START DATA SHOWN

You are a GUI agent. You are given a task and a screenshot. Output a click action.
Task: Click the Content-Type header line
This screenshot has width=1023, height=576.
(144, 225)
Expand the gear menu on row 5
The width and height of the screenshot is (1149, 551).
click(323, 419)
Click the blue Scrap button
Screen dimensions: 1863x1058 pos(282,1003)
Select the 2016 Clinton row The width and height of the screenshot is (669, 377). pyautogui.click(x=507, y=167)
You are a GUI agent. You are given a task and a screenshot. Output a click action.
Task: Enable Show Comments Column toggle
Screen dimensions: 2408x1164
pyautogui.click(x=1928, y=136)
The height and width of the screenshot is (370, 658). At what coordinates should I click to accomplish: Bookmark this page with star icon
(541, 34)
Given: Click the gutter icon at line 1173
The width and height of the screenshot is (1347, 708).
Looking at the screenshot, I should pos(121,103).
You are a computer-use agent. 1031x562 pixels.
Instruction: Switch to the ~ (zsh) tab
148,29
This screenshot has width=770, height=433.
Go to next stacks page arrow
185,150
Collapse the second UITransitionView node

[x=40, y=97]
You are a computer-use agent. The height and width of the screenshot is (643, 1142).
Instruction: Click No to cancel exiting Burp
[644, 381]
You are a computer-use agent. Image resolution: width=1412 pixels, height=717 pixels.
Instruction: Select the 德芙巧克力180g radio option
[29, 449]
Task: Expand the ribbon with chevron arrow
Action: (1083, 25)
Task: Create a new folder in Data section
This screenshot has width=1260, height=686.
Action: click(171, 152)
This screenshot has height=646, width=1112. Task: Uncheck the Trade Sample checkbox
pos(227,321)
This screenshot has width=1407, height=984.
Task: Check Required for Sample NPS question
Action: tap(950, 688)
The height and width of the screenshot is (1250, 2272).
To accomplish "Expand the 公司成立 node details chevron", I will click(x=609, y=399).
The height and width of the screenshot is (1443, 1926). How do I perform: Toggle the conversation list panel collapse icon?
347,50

END DATA SHOWN

Transcribe the records above from the line holding "This screenshot has width=770, height=433." down to the line holding "You are a computer-use agent. Image", inclusive, without adding anything.

This screenshot has width=770, height=433.
Go to next stacks page arrow
185,150
Collapse the second UITransitionView node

[x=40, y=97]
You are a computer-use agent. The height and width of the screenshot is (643, 1142).
Instruction: Click No to cancel exiting Burp
[644, 381]
You are a computer-use agent. Image resolution: width=1412 pixels, height=717 pixels.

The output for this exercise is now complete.